Avant même la reprise des frappes israéliennes le 18 mars, qui ont mis fin à deux mois de cessez-le-feu, Israël avait à nouveau instauré un blocus total sur l’entrée de l’aide à Gaza. Les efforts humanitaires pour restaurer le système d'approvisionnement en eau étaient déjà fortement retardés par le système de pré-autorisation des articles dits ‘à double usage’ de la part des autorités israéliennes. La plupart du matériel dans le domaine de l'eau et de l'assainissement nécessitent une autorisation préalable ; c’est le cas du chlore, des pièces de rechange essentielles pour les unités de dessalement de l'eau, des générateurs, des pompes de forage et des réservoirs d'eau. De janvier 2024 à début mars 2025, sur les 1 700 articles d'eau et d'assainissement demandés par MSF dans le cadre du système ‘à double usage’, seuls 28% ont été approuvés par les autorités israéliennes. De nombreux articles sont bloqués par les procédures bureaucratiques, les réponses des autorités prenant en moyenne 60 jours, voire plus de 200. Même le matériel approuvé peut encore être refoulé aux postes-frontières. En novembre 2024, les autorités israéliennes ont approuvé l’entrée d’une unité de désalinisation de MSF après 85 jours d'attente. Cependant, malgré des tentatives hebdomadaires depuis le 5 février, l'unité n'est toujours pas entrée à Gaza, car les camions qui la transportaient continuent d'être refoulés à la frontière.
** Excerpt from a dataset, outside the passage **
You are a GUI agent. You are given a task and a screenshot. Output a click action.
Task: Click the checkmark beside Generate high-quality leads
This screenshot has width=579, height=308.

« Les restrictions imposées par les autorités israéliennes ont rendu presque impossible la restauration d'un système d'approvisionnement en eau fonctionnel », déclare Paula Navarro. « La production d'eau dépend de l'énergie, mais les nouveaux générateurs de plus de 30 kilowatts ne sont pas autorisés à entrer dans la bande de Gaza. Nous sommes obligés de récupérer des pièces d'un générateur pour en réparer un autre. »
MSF continue d'appeler les autorités israéliennes à lever le siège de Gaza, à respecter le droit humanitaire international et à garantir un accès immédiat et sans entrave de l'aide dans la bande de Gaza.